— Records to use —
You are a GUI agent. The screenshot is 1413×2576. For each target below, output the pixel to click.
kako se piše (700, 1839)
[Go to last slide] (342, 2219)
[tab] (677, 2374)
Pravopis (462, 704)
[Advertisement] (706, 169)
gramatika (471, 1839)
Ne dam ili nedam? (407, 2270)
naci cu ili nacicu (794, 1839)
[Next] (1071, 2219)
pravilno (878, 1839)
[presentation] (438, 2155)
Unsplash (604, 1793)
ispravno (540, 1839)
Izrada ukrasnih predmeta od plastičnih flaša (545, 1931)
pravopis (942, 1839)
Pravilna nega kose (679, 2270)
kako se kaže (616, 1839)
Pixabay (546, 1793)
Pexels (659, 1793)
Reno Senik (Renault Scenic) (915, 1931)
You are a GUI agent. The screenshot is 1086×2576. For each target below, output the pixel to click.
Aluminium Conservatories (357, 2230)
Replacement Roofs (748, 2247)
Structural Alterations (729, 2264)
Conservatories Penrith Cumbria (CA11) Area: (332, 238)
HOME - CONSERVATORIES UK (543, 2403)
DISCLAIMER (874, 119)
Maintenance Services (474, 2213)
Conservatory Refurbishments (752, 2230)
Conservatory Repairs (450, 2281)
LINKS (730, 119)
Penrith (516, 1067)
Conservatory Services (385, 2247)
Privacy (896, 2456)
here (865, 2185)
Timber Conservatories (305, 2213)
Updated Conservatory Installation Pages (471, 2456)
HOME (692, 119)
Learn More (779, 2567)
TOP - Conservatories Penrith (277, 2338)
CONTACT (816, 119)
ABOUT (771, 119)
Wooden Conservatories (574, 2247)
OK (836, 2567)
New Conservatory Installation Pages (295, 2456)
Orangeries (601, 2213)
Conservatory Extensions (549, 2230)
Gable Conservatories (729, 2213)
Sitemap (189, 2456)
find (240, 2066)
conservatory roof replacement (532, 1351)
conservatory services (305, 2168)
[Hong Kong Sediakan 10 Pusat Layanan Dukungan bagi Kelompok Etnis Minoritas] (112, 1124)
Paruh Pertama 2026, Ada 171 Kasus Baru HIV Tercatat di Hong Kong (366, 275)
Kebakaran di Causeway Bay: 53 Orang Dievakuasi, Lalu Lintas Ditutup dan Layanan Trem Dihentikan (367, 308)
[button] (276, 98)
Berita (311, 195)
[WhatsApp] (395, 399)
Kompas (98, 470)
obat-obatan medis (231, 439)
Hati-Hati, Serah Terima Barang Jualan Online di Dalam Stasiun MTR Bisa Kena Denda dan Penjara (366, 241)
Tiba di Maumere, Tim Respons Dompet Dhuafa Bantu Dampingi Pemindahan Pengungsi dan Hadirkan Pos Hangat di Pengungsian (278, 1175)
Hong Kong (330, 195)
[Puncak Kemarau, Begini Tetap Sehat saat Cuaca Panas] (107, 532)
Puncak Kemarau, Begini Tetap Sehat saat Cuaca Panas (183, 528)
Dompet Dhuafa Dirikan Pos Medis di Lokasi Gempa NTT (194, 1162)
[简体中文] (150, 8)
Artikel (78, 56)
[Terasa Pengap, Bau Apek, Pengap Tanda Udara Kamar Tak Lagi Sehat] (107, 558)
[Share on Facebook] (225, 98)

— What needs to be done —
Give the number of lines in the data that contain the string "each", and nothing else.

— Answer below —
2